Announcing a new journal in EGU's open-access collection: Earth Observation!

20 January 2026

The EGU has this week launched a new publication, Earth Observation (EO), an open-access, two-stage journal with open and public peer review, following the model of other EGU journals, published by Copernicus Publications.

Earth Observation will be dedicated to the discussion and publication of high-quality research of high-quality studies and original research on Earth observation technologies and methods. It will publish research that covers the full breadth and depth of Earth observation, from sensor and instrument design and construction to missions and campaigns, as well as analysis methods and applications of general interest within geosciences and beyond. Operating in a truly interdisciplinary way, the journal welcomes contributions from the a wide and diverse community of Earth observation research scientists, engineers, and practitioners, including perspectives from economical, societal, educational, or other disciplines outside the natural sciences.

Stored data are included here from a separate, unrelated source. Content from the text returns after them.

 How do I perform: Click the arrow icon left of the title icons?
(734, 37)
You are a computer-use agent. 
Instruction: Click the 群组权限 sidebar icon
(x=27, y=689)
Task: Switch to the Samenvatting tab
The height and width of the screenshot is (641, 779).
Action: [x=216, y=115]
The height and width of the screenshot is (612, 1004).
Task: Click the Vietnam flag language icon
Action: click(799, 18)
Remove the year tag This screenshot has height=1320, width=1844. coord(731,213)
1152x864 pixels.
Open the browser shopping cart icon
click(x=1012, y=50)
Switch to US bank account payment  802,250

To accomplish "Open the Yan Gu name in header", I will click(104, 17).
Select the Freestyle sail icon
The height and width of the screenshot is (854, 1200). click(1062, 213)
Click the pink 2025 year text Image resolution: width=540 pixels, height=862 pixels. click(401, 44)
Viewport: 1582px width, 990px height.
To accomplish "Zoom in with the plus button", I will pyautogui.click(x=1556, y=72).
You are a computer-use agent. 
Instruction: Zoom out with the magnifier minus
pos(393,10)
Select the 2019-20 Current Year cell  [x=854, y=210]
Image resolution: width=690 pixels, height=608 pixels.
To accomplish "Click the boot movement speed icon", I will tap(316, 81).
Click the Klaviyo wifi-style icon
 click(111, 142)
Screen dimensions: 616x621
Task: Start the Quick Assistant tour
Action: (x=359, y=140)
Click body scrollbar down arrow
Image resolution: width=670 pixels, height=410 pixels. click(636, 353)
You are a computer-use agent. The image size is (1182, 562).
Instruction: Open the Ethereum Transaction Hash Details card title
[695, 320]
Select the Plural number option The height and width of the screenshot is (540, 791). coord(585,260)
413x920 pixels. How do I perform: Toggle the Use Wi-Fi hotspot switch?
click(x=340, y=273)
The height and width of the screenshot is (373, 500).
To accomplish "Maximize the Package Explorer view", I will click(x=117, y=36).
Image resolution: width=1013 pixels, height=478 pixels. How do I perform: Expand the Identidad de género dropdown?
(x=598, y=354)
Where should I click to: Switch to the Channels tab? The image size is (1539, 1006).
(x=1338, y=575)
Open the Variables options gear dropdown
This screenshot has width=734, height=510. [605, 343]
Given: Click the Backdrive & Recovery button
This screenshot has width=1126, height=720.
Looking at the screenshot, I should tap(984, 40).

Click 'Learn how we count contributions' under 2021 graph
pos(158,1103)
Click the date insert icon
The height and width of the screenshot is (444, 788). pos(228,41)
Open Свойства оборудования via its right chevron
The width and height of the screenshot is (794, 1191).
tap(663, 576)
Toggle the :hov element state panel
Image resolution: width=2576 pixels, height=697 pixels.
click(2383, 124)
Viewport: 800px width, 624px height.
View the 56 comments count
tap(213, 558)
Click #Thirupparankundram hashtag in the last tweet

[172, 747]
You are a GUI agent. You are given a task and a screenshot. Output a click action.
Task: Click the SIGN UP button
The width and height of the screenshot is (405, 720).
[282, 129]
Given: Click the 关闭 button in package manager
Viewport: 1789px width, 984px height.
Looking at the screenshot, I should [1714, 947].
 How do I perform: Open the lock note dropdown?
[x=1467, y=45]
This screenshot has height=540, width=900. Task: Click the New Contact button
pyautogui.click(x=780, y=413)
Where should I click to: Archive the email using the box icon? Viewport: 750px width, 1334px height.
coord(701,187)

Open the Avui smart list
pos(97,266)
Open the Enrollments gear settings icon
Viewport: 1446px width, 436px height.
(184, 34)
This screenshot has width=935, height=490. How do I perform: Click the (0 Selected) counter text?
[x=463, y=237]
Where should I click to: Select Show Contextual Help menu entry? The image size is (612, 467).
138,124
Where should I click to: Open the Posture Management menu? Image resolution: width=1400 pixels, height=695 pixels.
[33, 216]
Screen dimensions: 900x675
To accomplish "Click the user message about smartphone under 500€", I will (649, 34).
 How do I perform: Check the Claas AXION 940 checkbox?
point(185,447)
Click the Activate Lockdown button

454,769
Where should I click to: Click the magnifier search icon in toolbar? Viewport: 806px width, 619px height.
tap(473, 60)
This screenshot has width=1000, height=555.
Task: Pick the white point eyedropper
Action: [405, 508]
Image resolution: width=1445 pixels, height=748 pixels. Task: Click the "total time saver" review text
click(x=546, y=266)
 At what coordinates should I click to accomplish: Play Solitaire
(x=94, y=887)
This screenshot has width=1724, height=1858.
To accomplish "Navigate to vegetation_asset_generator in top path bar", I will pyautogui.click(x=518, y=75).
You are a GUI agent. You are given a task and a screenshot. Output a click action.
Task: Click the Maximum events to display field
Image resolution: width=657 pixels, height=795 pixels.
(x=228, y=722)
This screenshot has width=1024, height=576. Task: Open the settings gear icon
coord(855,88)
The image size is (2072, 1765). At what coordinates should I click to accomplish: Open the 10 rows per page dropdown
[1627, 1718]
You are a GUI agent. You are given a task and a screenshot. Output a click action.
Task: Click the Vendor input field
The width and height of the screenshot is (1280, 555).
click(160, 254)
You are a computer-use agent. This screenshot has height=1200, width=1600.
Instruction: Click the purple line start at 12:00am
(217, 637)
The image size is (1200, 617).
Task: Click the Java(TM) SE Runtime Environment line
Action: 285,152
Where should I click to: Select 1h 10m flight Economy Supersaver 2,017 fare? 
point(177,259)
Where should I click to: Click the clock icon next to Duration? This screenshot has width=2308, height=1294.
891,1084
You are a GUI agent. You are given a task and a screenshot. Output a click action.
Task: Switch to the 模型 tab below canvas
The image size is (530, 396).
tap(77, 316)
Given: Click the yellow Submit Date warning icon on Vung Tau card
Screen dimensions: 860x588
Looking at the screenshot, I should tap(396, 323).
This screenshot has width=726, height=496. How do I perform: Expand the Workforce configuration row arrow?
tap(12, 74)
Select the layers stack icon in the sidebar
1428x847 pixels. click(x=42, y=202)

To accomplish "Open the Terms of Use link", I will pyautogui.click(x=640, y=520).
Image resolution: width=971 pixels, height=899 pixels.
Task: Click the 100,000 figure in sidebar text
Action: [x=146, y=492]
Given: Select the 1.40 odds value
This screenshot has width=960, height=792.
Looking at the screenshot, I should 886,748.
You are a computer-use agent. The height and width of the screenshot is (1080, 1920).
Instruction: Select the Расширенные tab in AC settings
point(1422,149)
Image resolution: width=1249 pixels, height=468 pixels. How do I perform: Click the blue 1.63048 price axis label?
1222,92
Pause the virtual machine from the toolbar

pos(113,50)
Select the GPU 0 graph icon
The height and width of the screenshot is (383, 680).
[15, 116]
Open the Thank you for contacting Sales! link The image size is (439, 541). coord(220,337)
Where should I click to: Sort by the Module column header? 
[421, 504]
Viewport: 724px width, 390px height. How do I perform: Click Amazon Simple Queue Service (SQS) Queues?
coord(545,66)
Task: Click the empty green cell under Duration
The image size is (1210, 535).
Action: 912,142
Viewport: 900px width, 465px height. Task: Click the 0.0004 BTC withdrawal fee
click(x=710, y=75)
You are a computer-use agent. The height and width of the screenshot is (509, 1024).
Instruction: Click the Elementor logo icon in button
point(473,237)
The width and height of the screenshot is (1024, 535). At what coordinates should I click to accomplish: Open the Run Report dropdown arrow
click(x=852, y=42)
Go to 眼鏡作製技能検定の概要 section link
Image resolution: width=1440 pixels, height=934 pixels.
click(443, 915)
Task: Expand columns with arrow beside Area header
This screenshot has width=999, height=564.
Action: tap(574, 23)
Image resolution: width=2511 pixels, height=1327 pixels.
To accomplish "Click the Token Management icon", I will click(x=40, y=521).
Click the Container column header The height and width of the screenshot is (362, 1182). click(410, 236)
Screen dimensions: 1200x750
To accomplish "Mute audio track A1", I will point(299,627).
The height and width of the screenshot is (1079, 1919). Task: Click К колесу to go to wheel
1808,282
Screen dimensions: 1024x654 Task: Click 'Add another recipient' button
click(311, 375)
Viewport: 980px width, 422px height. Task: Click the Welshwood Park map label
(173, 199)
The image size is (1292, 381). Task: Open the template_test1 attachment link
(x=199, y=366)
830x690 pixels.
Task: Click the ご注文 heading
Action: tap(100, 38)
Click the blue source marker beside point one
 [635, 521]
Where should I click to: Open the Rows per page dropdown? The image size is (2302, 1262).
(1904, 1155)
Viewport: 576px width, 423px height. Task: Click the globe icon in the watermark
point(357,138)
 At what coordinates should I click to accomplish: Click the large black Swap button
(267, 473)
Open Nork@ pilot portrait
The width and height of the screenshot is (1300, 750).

Co-editor-in-chief Jonathan Bamber says: “Earth observation is ubiquitous across the geosciences and is a fundamental tool for observing, monitoring and understanding Earth surface and atmospheric processes, and more generally in Earth System Science. It is essential in numerical weather prediction and many other operational applications. It is such a fundamental tool for so many topics in the geosciences, yet EGU has no journal dedicated to EO methods, techniques, instruments and related topics. Other publishers operating in this field do not operate fully open access, or are not managed by a learned society with a not-for-profit ethos that drives quality over quantity. Earth Observation will provide access to fully open, high quality, original research, using EGU’s transparent and public peer-review platform that will stimulate exchange between communities. As a bottom-up initiative, Earth Observation will create new spaces for researchers to share and discuss cutting edge ideas and discoveries in Earth observation methods, instrumentation and sensors, strengthening and broadening our vital community.”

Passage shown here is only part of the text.